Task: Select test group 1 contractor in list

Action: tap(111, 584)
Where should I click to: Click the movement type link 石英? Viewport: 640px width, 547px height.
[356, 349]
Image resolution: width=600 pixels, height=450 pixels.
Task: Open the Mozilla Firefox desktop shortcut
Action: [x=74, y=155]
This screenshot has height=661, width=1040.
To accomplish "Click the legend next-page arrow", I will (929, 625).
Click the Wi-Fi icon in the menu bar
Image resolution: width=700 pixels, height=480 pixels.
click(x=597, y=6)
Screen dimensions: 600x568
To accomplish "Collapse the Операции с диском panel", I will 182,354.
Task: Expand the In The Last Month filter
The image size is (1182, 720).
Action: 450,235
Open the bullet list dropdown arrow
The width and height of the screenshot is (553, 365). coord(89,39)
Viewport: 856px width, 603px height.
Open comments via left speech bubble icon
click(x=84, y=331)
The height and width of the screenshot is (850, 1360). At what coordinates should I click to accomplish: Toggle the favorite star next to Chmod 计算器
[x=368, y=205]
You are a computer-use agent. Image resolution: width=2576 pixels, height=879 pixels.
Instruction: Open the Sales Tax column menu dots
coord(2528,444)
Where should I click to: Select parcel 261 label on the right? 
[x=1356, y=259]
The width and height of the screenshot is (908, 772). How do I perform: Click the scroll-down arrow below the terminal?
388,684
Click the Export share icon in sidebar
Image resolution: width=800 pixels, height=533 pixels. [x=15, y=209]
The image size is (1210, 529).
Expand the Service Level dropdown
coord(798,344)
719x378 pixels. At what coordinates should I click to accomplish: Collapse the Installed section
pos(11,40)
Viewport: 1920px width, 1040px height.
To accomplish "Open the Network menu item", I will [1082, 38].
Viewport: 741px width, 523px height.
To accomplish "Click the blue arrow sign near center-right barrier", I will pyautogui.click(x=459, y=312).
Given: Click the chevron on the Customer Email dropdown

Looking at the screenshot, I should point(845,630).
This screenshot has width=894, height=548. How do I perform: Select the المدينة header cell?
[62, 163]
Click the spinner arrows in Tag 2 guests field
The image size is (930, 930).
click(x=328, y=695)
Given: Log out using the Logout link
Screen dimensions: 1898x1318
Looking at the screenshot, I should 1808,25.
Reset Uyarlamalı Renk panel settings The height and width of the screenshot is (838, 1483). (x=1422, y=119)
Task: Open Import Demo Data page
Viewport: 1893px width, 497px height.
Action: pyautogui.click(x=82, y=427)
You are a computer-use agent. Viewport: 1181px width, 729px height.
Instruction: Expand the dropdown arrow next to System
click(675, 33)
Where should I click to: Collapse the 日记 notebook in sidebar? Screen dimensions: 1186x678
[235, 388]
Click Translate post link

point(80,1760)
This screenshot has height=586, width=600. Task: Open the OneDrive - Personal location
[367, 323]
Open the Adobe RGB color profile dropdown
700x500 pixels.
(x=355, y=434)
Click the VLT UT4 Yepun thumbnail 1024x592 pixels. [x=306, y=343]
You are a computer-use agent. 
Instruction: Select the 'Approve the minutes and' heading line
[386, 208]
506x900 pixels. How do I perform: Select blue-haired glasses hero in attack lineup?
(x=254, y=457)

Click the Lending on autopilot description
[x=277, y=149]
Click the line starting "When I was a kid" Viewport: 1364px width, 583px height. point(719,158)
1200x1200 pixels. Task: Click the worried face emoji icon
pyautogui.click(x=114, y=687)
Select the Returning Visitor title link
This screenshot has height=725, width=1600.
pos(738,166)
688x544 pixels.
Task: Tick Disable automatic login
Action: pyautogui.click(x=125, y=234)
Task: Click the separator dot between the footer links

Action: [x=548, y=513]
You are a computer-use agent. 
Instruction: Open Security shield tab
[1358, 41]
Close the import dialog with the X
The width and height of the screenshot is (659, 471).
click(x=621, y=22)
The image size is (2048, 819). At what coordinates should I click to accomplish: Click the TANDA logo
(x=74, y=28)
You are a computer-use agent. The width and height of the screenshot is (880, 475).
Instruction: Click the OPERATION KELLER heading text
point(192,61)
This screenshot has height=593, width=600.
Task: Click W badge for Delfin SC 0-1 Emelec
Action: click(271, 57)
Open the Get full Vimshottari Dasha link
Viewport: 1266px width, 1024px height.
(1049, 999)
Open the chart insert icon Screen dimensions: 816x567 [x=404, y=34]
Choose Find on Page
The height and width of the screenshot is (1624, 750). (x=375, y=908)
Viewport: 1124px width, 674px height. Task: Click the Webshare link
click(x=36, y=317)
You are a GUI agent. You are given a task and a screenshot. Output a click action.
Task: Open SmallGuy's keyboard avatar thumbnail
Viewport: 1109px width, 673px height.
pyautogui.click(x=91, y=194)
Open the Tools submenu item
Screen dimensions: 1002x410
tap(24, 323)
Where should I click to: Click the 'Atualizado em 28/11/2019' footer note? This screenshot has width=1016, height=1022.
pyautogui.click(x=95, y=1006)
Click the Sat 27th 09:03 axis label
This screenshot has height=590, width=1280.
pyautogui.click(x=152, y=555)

************

» **WHAT YOU NEED TO DO**
Lines holding the word "panel" in the entries above are the ones to pull out. Copy them all.

» **OUTPUT OF THE TASK**
To accomplish "Collapse the Операции с диском panel", I will 182,354.
Reset Uyarlamalı Renk panel settings The height and width of the screenshot is (838, 1483). (x=1422, y=119)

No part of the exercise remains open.